§ **AUFGABE**
Beantworte drei Fragen zum Text über die Vertreibung aus dem Paradies:
(a) Zu welcher Bibelstelle lässt sich im Blog „Gespräche mit Gott (2)“ ein klassischer Erklärungsversuch nachlesen?
(b) Wofür stehen Paradies und Himmel laut dem Text?
(c) Weshalb macht der non-duale Zustand Erkennen unmöglich?

━━━━━ VORLIEGENDER TEXT ━━━━━

Sonntag, 23. Juni 2024


Immer schon wollte ich euch eine weitere Deutung zur biblischen Erzählung von der Vertreibung aus dem Paradies (der Einheit) an die Hand geben – wohlwissend, dass alle Interpretationen Versuche sind, etwas zu beschreiben, was letztendlich kaum zu beschreiben ist. (Im Blog Gespräche mit Gott (2) kannst du einen der klassischen Erklärungsversuche zu Genesis 2,16f nachlesen.)

Paradies und Himmel sind im Grunde synonym zu verwenden. Sie stehen für das absolute Einheitsbewusstsein mit dem Göttlichen, für einen geistigen Bewusstseinszustand unendlicher Liebe.
Da in der göttlichen Dimension Raum und Zeit nicht existieren (alles geschieht hier und jetzt), ist das Paradies nicht als ferner Ort zu begreifen, an welchem zu einem Ur-Punkt x in der linearen Geschichte der Menschheit ein Ereignis stattfand, sondern … Lass mich versuchen, es zu erklären.

Ausgangspunkt ist die absolute Einheit in und mit dem Göttlichen (= das Paradies). Dieser non-duale Zustand macht Erkennen unmöglich - eben auf Grund der Einheit. In ihr gibt es keine Unterschiede, keine „Besonderheit“ welcher Art auch immer.

━━━━━ DATENSÄTZE ━━━━━

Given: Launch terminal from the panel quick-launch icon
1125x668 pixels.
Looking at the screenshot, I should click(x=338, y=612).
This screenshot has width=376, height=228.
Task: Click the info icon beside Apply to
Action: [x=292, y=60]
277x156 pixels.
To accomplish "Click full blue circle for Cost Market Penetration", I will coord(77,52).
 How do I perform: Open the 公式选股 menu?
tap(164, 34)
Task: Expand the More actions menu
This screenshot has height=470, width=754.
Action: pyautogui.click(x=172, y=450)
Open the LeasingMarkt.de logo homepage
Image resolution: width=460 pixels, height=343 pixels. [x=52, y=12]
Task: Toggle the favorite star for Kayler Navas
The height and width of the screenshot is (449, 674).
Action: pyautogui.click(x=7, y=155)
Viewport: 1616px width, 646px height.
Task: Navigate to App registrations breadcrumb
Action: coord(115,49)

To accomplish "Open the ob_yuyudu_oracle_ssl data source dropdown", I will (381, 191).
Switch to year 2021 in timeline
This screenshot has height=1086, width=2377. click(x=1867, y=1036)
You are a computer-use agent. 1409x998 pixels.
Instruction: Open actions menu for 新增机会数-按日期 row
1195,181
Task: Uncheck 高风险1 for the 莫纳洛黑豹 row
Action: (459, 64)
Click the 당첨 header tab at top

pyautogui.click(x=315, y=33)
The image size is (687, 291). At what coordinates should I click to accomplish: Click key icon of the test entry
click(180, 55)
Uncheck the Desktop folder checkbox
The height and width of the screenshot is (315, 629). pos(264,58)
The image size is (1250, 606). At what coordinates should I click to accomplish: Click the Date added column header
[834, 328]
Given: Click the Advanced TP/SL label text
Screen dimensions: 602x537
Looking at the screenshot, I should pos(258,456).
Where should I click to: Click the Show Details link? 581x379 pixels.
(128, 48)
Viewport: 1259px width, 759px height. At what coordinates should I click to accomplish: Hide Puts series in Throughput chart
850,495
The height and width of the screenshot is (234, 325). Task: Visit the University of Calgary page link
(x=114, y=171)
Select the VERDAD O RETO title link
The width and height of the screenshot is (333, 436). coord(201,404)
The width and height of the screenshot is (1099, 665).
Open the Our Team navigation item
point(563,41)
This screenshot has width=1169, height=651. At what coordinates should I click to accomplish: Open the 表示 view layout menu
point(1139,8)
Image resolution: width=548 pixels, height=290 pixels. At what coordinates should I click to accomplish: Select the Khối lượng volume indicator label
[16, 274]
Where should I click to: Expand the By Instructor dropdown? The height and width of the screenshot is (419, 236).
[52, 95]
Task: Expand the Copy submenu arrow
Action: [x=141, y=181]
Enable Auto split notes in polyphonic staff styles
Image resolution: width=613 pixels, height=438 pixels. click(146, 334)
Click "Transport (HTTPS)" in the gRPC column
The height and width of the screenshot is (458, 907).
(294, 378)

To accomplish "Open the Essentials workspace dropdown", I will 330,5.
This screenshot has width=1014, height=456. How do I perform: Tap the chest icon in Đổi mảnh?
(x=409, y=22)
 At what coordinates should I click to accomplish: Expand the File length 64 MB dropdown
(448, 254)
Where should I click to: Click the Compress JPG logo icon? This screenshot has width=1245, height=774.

━━━━━

§ **ERGEBNIS**
(a) Der klassische Erklärungsversuch bezieht sich auf Genesis 2,16f.
(b) Paradies und Himmel stehen für das absolute Einheitsbewusstsein mit dem Göttlichen, für einen geistigen Bewusstseinszustand unendlicher Liebe.
(c) Erkennen ist auf Grund der Einheit unmöglich, denn in ihr gibt es keine Unterschiede und keine „Besonderheit“ welcher Art auch immer.